[Exercise inputs]

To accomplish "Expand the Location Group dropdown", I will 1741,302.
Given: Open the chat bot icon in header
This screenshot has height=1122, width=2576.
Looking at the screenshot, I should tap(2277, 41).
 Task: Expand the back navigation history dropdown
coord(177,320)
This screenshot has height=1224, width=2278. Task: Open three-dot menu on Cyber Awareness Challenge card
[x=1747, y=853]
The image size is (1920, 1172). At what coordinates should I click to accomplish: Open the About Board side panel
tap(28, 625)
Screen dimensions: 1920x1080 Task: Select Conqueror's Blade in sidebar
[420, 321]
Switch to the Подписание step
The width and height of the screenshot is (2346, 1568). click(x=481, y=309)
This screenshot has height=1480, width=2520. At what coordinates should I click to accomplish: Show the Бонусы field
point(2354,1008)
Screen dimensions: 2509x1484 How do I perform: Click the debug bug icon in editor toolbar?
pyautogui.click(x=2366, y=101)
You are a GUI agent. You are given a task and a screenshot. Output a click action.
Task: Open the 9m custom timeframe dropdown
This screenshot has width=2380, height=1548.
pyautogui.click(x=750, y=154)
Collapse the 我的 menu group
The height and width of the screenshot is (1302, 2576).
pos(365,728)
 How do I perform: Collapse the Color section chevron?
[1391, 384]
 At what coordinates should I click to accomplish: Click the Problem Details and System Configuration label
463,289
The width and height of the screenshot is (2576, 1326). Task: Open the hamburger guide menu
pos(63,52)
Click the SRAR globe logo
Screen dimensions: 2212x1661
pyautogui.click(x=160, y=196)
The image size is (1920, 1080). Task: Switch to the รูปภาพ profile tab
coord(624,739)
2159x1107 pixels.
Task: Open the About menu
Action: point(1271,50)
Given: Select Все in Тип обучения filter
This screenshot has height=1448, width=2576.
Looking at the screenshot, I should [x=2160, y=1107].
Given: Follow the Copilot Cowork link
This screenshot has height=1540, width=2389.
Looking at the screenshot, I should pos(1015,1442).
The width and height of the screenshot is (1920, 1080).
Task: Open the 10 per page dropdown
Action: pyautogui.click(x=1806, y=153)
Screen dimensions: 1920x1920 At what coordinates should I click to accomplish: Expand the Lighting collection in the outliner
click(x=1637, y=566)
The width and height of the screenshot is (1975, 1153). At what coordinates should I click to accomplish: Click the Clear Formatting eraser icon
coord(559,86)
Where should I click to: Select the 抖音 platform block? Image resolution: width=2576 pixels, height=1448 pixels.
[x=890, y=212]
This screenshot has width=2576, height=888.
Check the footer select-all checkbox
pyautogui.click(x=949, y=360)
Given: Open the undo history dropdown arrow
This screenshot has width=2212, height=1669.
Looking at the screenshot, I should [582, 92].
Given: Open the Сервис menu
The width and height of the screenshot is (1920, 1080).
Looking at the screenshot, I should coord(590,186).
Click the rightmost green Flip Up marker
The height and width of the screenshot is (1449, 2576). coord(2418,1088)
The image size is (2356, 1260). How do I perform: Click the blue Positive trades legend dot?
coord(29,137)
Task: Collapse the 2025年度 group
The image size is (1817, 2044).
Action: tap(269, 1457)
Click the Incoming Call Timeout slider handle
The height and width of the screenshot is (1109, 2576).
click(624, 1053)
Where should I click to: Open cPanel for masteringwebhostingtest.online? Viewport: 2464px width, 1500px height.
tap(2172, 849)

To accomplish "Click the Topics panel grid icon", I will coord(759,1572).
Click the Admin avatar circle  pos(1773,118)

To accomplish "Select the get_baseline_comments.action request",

[/Exercise inputs]

▶ _The task_
Determine how many lines in the entries above contain the word "will", and respond with the number alone.

▶ _Output of the exercise_
2